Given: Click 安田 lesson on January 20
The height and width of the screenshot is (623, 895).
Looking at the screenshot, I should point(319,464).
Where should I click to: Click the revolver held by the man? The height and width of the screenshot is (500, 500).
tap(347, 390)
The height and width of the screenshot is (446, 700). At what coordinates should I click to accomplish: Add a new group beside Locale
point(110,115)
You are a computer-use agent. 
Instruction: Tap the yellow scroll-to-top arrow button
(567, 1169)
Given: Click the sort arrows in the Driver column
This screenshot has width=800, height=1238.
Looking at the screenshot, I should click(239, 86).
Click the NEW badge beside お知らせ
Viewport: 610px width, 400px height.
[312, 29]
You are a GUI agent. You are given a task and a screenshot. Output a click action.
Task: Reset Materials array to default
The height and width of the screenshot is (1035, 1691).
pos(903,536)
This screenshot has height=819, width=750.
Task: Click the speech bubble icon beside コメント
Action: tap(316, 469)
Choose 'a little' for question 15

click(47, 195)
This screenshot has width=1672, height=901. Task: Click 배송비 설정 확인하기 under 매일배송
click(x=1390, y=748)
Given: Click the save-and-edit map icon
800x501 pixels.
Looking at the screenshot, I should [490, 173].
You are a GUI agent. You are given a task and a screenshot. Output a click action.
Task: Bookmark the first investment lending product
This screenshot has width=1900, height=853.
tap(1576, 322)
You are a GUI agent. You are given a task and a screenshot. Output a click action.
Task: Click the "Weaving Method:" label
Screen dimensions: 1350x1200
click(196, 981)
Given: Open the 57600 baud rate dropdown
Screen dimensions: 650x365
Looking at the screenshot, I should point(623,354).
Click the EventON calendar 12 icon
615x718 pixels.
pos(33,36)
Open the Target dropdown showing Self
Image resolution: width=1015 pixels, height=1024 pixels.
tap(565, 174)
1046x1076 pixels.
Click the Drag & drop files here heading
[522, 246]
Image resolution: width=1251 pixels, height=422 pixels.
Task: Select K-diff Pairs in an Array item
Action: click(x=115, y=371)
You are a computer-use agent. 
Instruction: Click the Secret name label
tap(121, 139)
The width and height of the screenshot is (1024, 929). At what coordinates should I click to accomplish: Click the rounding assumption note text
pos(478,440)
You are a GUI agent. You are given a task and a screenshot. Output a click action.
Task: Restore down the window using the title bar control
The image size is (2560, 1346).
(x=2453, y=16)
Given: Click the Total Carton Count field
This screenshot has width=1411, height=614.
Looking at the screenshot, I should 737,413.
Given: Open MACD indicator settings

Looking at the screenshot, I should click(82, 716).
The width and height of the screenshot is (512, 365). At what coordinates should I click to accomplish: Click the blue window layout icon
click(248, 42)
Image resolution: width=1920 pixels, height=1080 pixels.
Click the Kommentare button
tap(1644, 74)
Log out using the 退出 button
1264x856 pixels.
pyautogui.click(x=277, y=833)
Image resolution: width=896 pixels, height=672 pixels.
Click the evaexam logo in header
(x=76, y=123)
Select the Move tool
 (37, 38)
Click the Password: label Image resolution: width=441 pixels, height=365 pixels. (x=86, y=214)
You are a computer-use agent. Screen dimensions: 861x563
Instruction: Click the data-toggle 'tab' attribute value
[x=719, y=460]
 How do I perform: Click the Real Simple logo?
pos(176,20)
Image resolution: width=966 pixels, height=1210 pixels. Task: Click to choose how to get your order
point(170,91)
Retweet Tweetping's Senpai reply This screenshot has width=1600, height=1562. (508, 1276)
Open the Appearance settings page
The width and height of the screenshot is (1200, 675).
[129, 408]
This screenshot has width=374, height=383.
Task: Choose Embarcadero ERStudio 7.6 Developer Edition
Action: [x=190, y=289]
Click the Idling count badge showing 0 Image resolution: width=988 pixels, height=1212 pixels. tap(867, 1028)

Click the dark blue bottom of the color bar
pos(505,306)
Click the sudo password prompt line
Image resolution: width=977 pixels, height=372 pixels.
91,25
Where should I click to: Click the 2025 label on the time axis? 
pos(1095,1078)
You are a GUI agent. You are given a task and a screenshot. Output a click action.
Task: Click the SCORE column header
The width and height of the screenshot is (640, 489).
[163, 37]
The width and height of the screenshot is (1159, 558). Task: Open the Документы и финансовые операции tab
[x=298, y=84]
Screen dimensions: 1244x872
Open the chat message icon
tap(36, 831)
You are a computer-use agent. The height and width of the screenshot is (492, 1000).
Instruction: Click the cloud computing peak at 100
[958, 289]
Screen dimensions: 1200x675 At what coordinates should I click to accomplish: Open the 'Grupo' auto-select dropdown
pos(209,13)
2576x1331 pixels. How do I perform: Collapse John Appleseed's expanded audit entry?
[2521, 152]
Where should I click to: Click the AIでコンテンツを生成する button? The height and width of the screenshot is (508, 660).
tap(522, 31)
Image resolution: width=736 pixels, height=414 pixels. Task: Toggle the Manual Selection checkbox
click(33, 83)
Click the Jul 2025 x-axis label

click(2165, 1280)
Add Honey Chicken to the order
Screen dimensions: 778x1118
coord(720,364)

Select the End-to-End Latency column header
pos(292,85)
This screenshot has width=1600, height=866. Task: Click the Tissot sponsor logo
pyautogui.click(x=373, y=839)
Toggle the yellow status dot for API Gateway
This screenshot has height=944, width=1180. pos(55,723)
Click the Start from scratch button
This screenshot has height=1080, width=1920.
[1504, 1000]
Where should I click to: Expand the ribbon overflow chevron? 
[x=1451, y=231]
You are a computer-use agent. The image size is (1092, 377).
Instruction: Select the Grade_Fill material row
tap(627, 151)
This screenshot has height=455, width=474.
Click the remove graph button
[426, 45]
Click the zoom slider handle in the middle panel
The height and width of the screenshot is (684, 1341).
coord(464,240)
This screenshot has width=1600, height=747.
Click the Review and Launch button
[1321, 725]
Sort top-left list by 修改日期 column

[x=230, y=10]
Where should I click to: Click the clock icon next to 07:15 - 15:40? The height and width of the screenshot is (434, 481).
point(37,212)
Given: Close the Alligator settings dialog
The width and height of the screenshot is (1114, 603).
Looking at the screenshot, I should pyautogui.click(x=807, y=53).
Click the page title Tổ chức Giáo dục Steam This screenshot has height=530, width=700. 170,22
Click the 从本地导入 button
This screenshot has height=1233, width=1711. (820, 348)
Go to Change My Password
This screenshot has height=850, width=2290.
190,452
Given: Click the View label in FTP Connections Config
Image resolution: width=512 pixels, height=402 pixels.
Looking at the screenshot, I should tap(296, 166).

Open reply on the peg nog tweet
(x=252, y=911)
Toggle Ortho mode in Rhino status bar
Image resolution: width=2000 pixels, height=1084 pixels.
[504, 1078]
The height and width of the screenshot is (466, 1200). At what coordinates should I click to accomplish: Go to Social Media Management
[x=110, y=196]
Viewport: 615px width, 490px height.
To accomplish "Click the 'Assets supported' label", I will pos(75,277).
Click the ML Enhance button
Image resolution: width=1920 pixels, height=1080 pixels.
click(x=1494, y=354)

-------------------------

* **AIM OF THE TASK**: Reproduce all of the material above word for word, keeping every line as it appears.

* **WRITTEN SOLUTION**:
Given: Click 安田 lesson on January 20
The height and width of the screenshot is (623, 895).
Looking at the screenshot, I should point(319,464).
Where should I click to: Click the revolver held by the man? The height and width of the screenshot is (500, 500).
tap(347, 390)
The height and width of the screenshot is (446, 700). At what coordinates should I click to accomplish: Add a new group beside Locale
point(110,115)
You are a computer-use agent. 
Instruction: Tap the yellow scroll-to-top arrow button
(567, 1169)
Given: Click the sort arrows in the Driver column
This screenshot has width=800, height=1238.
Looking at the screenshot, I should click(239, 86).
Click the NEW badge beside お知らせ
Viewport: 610px width, 400px height.
[312, 29]
You are a GUI agent. You are given a task and a screenshot. Output a click action.
Task: Reset Materials array to default
The height and width of the screenshot is (1035, 1691).
pos(903,536)
This screenshot has height=819, width=750.
Task: Click the speech bubble icon beside コメント
Action: tap(316, 469)
Choose 'a little' for question 15

click(47, 195)
This screenshot has width=1672, height=901. Task: Click 배송비 설정 확인하기 under 매일배송
click(x=1390, y=748)
Given: Click the save-and-edit map icon
800x501 pixels.
Looking at the screenshot, I should [490, 173].
You are a GUI agent. You are given a task and a screenshot. Output a click action.
Task: Bookmark the first investment lending product
This screenshot has width=1900, height=853.
tap(1576, 322)
You are a GUI agent. You are given a task and a screenshot. Output a click action.
Task: Click the "Weaving Method:" label
Screen dimensions: 1350x1200
click(196, 981)
Given: Open the 57600 baud rate dropdown
Screen dimensions: 650x365
Looking at the screenshot, I should point(623,354).
Click the EventON calendar 12 icon
615x718 pixels.
pos(33,36)
Open the Target dropdown showing Self
Image resolution: width=1015 pixels, height=1024 pixels.
tap(565, 174)
1046x1076 pixels.
Click the Drag & drop files here heading
[522, 246]
Image resolution: width=1251 pixels, height=422 pixels.
Task: Select K-diff Pairs in an Array item
Action: click(x=115, y=371)
You are a computer-use agent. 
Instruction: Click the Secret name label
tap(121, 139)
The width and height of the screenshot is (1024, 929). At what coordinates should I click to accomplish: Click the rounding assumption note text
pos(478,440)
You are a GUI agent. You are given a task and a screenshot. Output a click action.
Task: Restore down the window using the title bar control
The image size is (2560, 1346).
(x=2453, y=16)
Given: Click the Total Carton Count field
This screenshot has width=1411, height=614.
Looking at the screenshot, I should 737,413.
Given: Open MACD indicator settings

Looking at the screenshot, I should click(82, 716).
The width and height of the screenshot is (512, 365). At what coordinates should I click to accomplish: Click the blue window layout icon
click(248, 42)
Image resolution: width=1920 pixels, height=1080 pixels.
Click the Kommentare button
tap(1644, 74)
Log out using the 退出 button
1264x856 pixels.
pyautogui.click(x=277, y=833)
Image resolution: width=896 pixels, height=672 pixels.
Click the evaexam logo in header
(x=76, y=123)
Select the Move tool
 (37, 38)
Click the Password: label Image resolution: width=441 pixels, height=365 pixels. (x=86, y=214)
You are a computer-use agent. Screen dimensions: 861x563
Instruction: Click the data-toggle 'tab' attribute value
[x=719, y=460]
 How do I perform: Click the Real Simple logo?
pos(176,20)
Image resolution: width=966 pixels, height=1210 pixels. Task: Click to choose how to get your order
point(170,91)
Retweet Tweetping's Senpai reply This screenshot has width=1600, height=1562. (508, 1276)
Open the Appearance settings page
The width and height of the screenshot is (1200, 675).
[129, 408]
This screenshot has width=374, height=383.
Task: Choose Embarcadero ERStudio 7.6 Developer Edition
Action: [x=190, y=289]
Click the Idling count badge showing 0 Image resolution: width=988 pixels, height=1212 pixels. tap(867, 1028)

Click the dark blue bottom of the color bar
pos(505,306)
Click the sudo password prompt line
Image resolution: width=977 pixels, height=372 pixels.
91,25
Where should I click to: Click the 2025 label on the time axis? 
pos(1095,1078)
You are a GUI agent. You are given a task and a screenshot. Output a click action.
Task: Click the SCORE column header
The width and height of the screenshot is (640, 489).
[163, 37]
The width and height of the screenshot is (1159, 558). Task: Open the Документы и финансовые операции tab
[x=298, y=84]
Screen dimensions: 1244x872
Open the chat message icon
tap(36, 831)
You are a computer-use agent. The height and width of the screenshot is (492, 1000).
Instruction: Click the cloud computing peak at 100
[958, 289]
Screen dimensions: 1200x675 At what coordinates should I click to accomplish: Open the 'Grupo' auto-select dropdown
pos(209,13)
2576x1331 pixels. How do I perform: Collapse John Appleseed's expanded audit entry?
[2521, 152]
Where should I click to: Click the AIでコンテンツを生成する button? The height and width of the screenshot is (508, 660).
tap(522, 31)
Image resolution: width=736 pixels, height=414 pixels. Task: Toggle the Manual Selection checkbox
click(33, 83)
Click the Jul 2025 x-axis label

click(2165, 1280)
Add Honey Chicken to the order
Screen dimensions: 778x1118
coord(720,364)

Select the End-to-End Latency column header
pos(292,85)
This screenshot has width=1600, height=866. Task: Click the Tissot sponsor logo
pyautogui.click(x=373, y=839)
Toggle the yellow status dot for API Gateway
This screenshot has height=944, width=1180. pos(55,723)
Click the Start from scratch button
This screenshot has height=1080, width=1920.
[1504, 1000]
Where should I click to: Expand the ribbon overflow chevron? 
[x=1451, y=231]
You are a computer-use agent. The image size is (1092, 377).
Instruction: Select the Grade_Fill material row
tap(627, 151)
This screenshot has height=455, width=474.
Click the remove graph button
[426, 45]
Click the zoom slider handle in the middle panel
The height and width of the screenshot is (684, 1341).
coord(464,240)
This screenshot has width=1600, height=747.
Click the Review and Launch button
[1321, 725]
Sort top-left list by 修改日期 column

[x=230, y=10]
Where should I click to: Click the clock icon next to 07:15 - 15:40? The height and width of the screenshot is (434, 481).
point(37,212)
Given: Close the Alligator settings dialog
The width and height of the screenshot is (1114, 603).
Looking at the screenshot, I should pyautogui.click(x=807, y=53).
Click the page title Tổ chức Giáo dục Steam This screenshot has height=530, width=700. 170,22
Click the 从本地导入 button
This screenshot has height=1233, width=1711. (820, 348)
Go to Change My Password
This screenshot has height=850, width=2290.
190,452
Given: Click the View label in FTP Connections Config
Image resolution: width=512 pixels, height=402 pixels.
Looking at the screenshot, I should tap(296, 166).

Open reply on the peg nog tweet
(x=252, y=911)
Toggle Ortho mode in Rhino status bar
Image resolution: width=2000 pixels, height=1084 pixels.
[504, 1078]
The height and width of the screenshot is (466, 1200). At what coordinates should I click to accomplish: Go to Social Media Management
[x=110, y=196]
Viewport: 615px width, 490px height.
To accomplish "Click the 'Assets supported' label", I will pos(75,277).
Click the ML Enhance button
Image resolution: width=1920 pixels, height=1080 pixels.
click(x=1494, y=354)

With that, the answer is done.